Ni Ezio Auditore, ni Federico, ni María y otros personajes mencionados en este fic, a excepción de Lisabetta, me pertenecen.
Assassin's Creed © Ubisoft.
Fue en aquel momento cuando Ezio supo por qué Federico no había vuelto a acostarse con otra mujer desde que la había conocido. A su lado sentía como que no necesitaba nada más. Ella notó su mirada y se abrazó al pecho desnudo, cubriéndose, mientras apartaba la mirada. Sabía que estaba incómoda. Él, en el fondo, también lo estaba. No era un buen momento, pero a la vez, era EL momento. Ambos lo necesitaban. Y puede que lo lamentaran durante toda su vida, pero era su decisión. Ezio se acercó a ella y la abrazó, pegándola contra su torso desnudo. Lisabetta alzó la cabeza, y ambos ojos chocaron. Los de ella reflejaban tristeza, pero también… necesidad. Intentó sonreír, y él, antes que verla así, prefirió agachar la cabeza y besarla dulce, suave, lentamente. Ambos tan sólo querían olvidar, aunque fuera sólo esa noche.

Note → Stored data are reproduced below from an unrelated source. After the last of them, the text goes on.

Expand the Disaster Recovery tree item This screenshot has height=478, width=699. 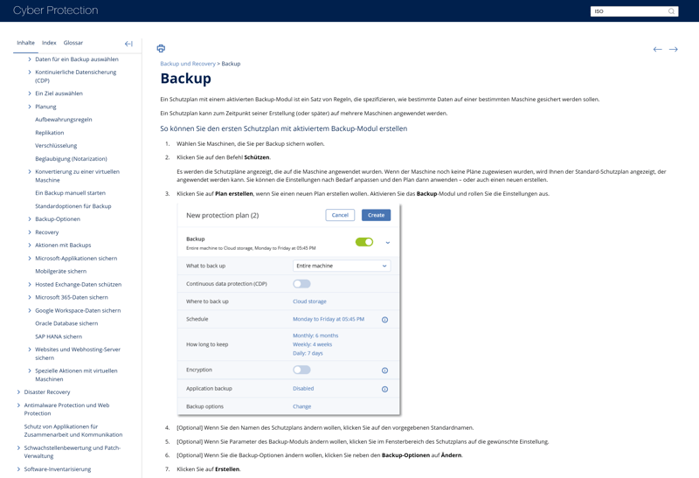pyautogui.click(x=18, y=392)
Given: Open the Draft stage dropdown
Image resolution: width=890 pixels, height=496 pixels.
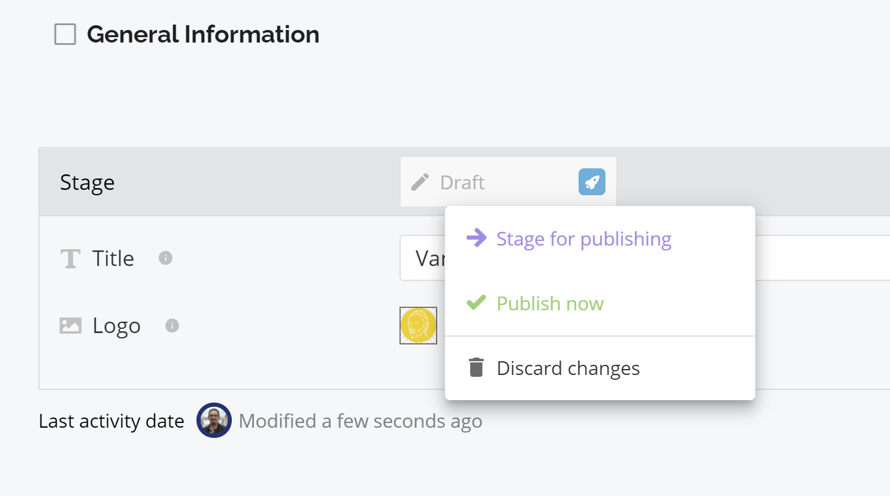Looking at the screenshot, I should (508, 182).
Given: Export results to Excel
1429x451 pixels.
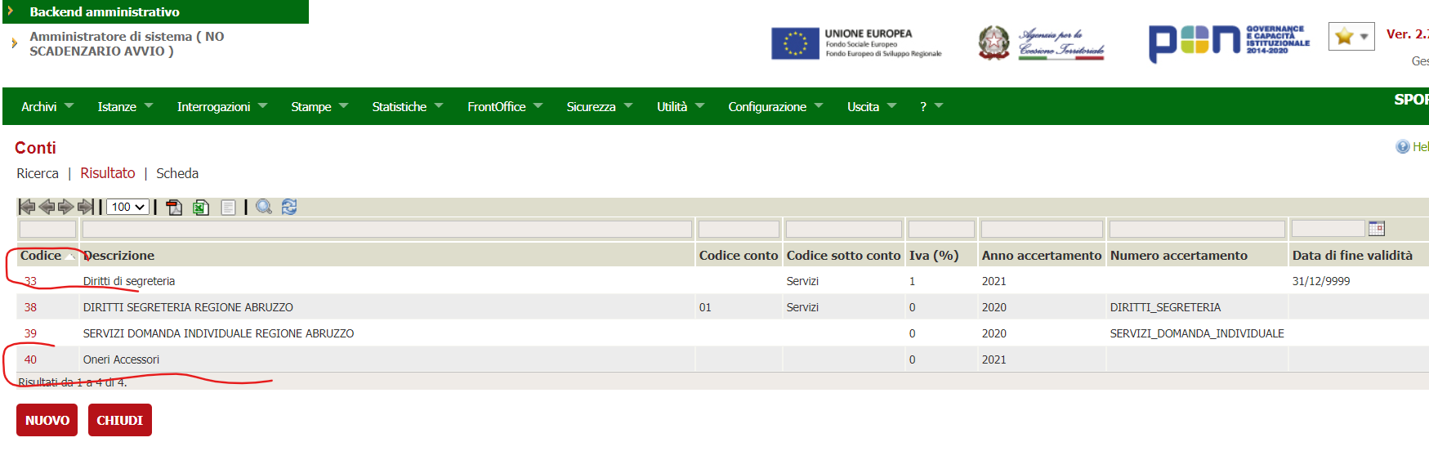Looking at the screenshot, I should tap(201, 208).
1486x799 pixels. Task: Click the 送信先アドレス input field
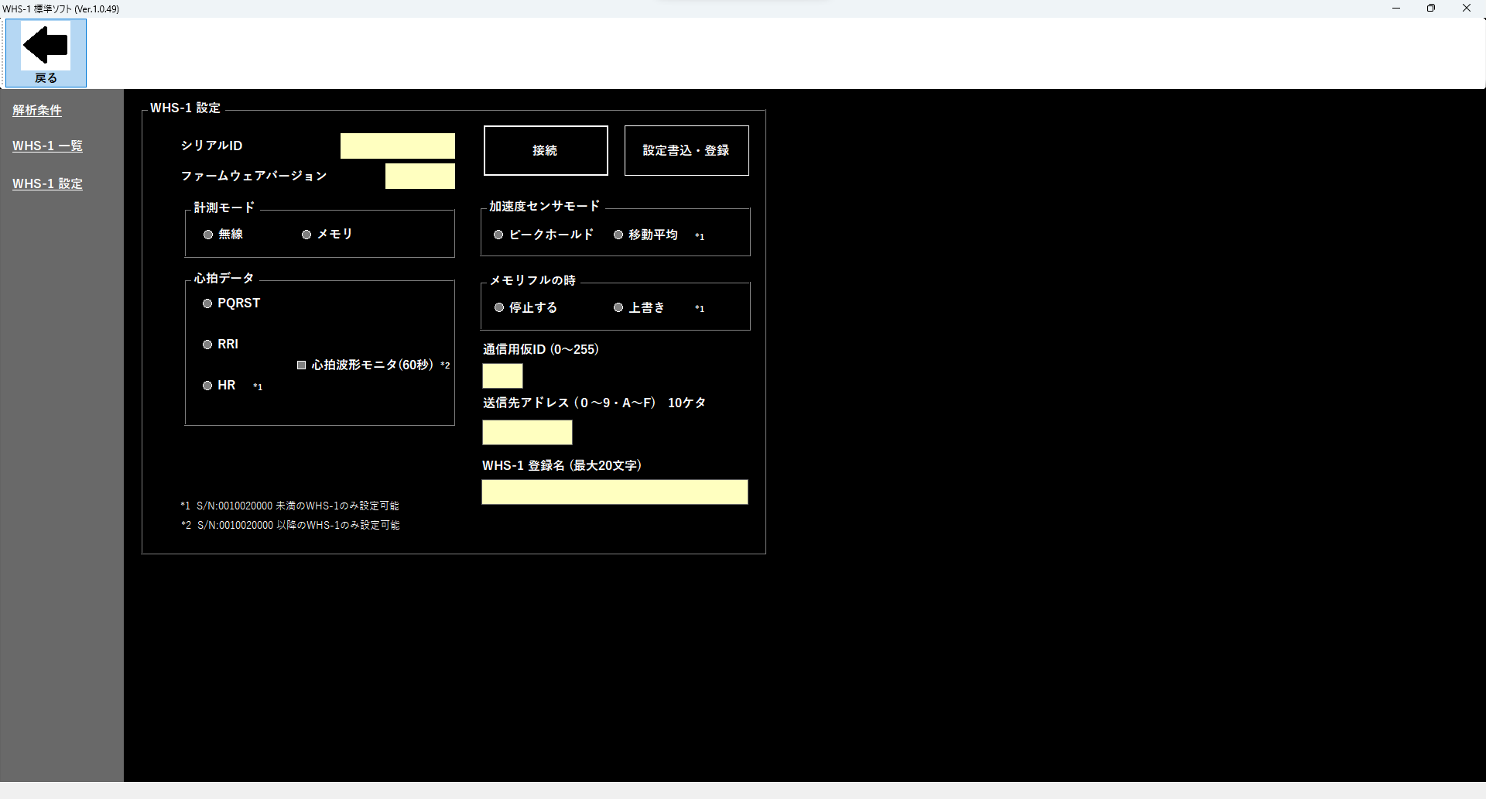(x=527, y=433)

Florencia vibraba, aullaba con el discurso de Uberto Alberti. Apenas era medio día y el Sol en lo alto pegaba con la mayor fuerza que había visto la ciudad. El hedor a sudor, a… a muerte se respiraba en el aire. Al lado del gonfaloniere y del verdugo, tres hombres temblorosos aguardaban su momento. El más mayor era el único que, a pesar del terror que lo atenazaba, continuaba hablando, clamando por su inocencia. A su lado, los que parecían ser sus hijos eran incapaces de levantar la mirada de sus pies. El más pequeño lloraba entre toses. Pero aquello no conmovió a Florencia.
Y mMientras el resto del mundo gritaba, abucheaba y aplaudía, ellos dos, en mitad de la muchedumbre, miraban conmocionados. El gonfaloniere pronunciaba su discurso, pero ella no oía nada. Sólo podía ver a Federico asustado con la soga al cuello. Desesperanzado. Ezio gritaba, imploraba que pararan aquello. Nadie la hacía caso. Ella se aproximó al patíbulo, lentamente, sin dejar de mirarle, hasta acabar en primera fila. Sentía como sus ojos se humedecían, pero las lágrimas no llegaron a caer. No todavía. Federico alzó la cabeza lentamente y chocó con ella. Una lágrima resbaló de sus ojos mientras Lisabetta lo miraba con desesperación. Los labios de ella se movieron, susurrando "No, no, no…" todo el rato.
Una primera lágrima brillante resbaló por sus mejillas, pero Federico, aún llorando, sonrió, sin apartar la vista de ella. El gonfalienere terminó su discurso. Federico susurró algo que no alcanzó a oír. Pero sus labios le delataron. Lisabetta estaba demasiado acostumbrada a aquello. Una lágrima siguió a otra, y no paró ni siquiera cuando Ezio tiró del brazo y corrió de ella, huyendo ambos de los guardias que acababan de reconocerlos.
"Ti amo, cara mia."
Ezio se sentó en la cama, a la vez que entrelazaba las manos alrededor de la cintura de Lisabetta y tiraba de ella suavemente. Esta se apoyó sobre él, con las rodillas en el borde de la cama rodeando el cuerpo de Ezio. El joven recorrió con sus labios la mandíbula y el cuello de la chica, dejándole húmedos besos a lo largo de él. Lisabetta echó el cuello hacia atrás para que Ezio tuviera más espacio que besar. Ezio presionó un poco más su cintura y bajó todavía más, besando su pecho y acariciando con sus labios los pezones de ella, ya endurecidos. Los labios de la muchacha exhalaron un leve gemido que sonó a gloria en los oídos de Ezio. Se separó de ella unos centímetros para mirar hacia arriba. Lisabetta lo miraba, su pecho subiendo y bajaba al ritmo de su respiración. Él volvió a besarla en sus labios y para su sorpresa, Lisabetta entreabrió la boca para dejar paso a la lengua del joven. Ezio aprovechó para profundizar el beso, llevando una de sus manos de la cintura a su nuca, mientras acariciaba su espalda al subir. Ambos entrelazan sus lenguas y antes de que se diera cuenta, Ezio estaba tumbado en la cama y Lisabetta encima de él. Sonrió, pero antes de ver cómo ella sonreía, se dio cuenta de lo húmedas que estaban sus mejillas.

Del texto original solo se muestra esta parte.